> PROBLEMS AND TASKS:
1 > Rewrite the article about the march for Dashawn Carter from "As The New York" up to and including "friend of Carter.", replacing "childhood friend" with "close friend".
2 > According to the article about the march for Dashawn Carter, which sport was Carter especially passionate about?
3 > Continue the article about the march for Dashawn Carter from the point where it stops.
** TEXT BLOCK follows **
BY DASHIELL ALLEN | Marching through the streets of Lower Manhattan on their way to Police Headquarters in the Civic Center, five protesters demanded justice for Dashawn Carter, 25, the fourth man to die on Rikers Island this year.
“Say his name! Dashawn Carter!” “Who are we marching for? Dashawn Carter!” they chanted.
As The New York Times reported, Carter was found dead in his cell over the weekend at the troubled jail complex, having hung himself.
Dariel Ali, who spoke to The Village Sun while marching down Grand Street and Broadway in Soho, said he was a childhood friend of Carter.
“Dashawn Carter was my friend. He was like a brother to me,” he said. “He was a victim of the foster care system. His mother died [when he was] 17 years old, and for him to commit suicide on Mother’s Day, May 8th, [Carter actually died May 7] leads you to know and see that Rikers pushed him to a mental state in which he calculated, ‘I’m going to kill myself exactly eight years from when my mother dies, when Mother’s Day falls, on May 8th.’
“So think about the implications of the situation that he was faced with and the conditions that he was faced with that pushed him to the brink of suicide on Rikers Island,” Ali continued. “He’s the fourth person to commit suicide on Rikers Island this year. God knows how many more because they don’t all get reported in the news. Everything doesn’t get documented. God knows the pain that I feel right now as a friend.”
Ali added that Carter was very passionate about sports, in particular, basketball. Before his death, he had been homeless.
** End of TEXT BLOCK **
** GIVEN INFORMATION follows **
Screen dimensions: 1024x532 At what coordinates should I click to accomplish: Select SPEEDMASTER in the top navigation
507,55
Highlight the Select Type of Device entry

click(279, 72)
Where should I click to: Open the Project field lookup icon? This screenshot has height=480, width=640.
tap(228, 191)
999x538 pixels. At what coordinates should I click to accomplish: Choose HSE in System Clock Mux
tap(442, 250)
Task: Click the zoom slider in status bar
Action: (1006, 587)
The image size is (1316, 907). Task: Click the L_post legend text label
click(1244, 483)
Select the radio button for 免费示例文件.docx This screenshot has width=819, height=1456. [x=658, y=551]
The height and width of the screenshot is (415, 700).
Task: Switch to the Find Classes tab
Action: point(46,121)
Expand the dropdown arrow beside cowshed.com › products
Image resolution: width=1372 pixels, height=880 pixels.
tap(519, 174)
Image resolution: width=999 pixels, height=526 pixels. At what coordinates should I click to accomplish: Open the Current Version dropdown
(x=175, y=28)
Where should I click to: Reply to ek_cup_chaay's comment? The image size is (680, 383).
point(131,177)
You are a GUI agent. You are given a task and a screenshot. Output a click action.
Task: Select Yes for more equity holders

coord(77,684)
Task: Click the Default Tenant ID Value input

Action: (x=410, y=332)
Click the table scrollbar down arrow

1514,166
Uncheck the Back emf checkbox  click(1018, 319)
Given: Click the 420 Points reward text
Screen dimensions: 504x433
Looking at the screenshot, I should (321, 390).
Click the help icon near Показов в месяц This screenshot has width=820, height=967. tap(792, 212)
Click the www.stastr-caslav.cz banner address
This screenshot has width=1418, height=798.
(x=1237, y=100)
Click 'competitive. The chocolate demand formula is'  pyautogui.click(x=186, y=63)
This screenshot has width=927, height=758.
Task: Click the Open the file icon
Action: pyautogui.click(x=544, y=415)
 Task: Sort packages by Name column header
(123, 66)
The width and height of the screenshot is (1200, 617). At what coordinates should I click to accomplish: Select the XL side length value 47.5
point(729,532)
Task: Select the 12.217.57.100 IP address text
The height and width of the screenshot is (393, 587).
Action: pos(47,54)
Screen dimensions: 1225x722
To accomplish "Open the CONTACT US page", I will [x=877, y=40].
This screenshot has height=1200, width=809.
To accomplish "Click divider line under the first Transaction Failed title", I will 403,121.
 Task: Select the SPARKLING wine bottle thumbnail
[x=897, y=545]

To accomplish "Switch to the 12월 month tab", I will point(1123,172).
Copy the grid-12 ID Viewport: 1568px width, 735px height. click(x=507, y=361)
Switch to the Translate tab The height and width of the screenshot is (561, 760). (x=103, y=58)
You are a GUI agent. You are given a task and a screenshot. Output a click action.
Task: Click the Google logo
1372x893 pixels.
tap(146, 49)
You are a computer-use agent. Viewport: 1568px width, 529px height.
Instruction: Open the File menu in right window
** End of GIVEN INFORMATION **
> TASK-BY-TASK RESULTS:
1 >
As The New York Times reported, Carter was found dead in his cell over the weekend at the troubled jail complex, having hung himself.
Dariel Ali, who spoke to The Village Sun while marching down Grand Street and Broadway in Soho, said he was a close friend of Carter.

2 > Basketball.

3 >
“He loved technology. He loved to build things. He was an innovator,” Ali said. “He was very smart. He was very articulate. He was a people person. He was never in the mix — he would never get caught up with anything going on around him. He was always sticking to himself and staying deadfast to his priorities. Despite the adversities that he faced and the homelessness that he battled, he still managed to graduate high school and go to college and get some type of college education.”
To his friends, the best way to achieve justice for Carter is to shut down the Rikers Island jail complex once and for all.
“Closing Rikers would not only save so many more lives that are potentially in danger,” Ali said. “People with mental health issues need to be faced with care and compassion, not faced with force, not faced with solitary confinement, not faced with negligence. Dashawn Carter was negligently tended to, they did not take care of him.”
He pointed out that, in fact, Carter had been placed in a state psychiatric hospital only a week before his death in the general jail population.
On Monday, the New York City Board of Correction released a report and recommendations on the first three deaths on Rikers Island this year, of Herman Diaz, 52; George Pagan, 48; and Tarz Youngblood, 38.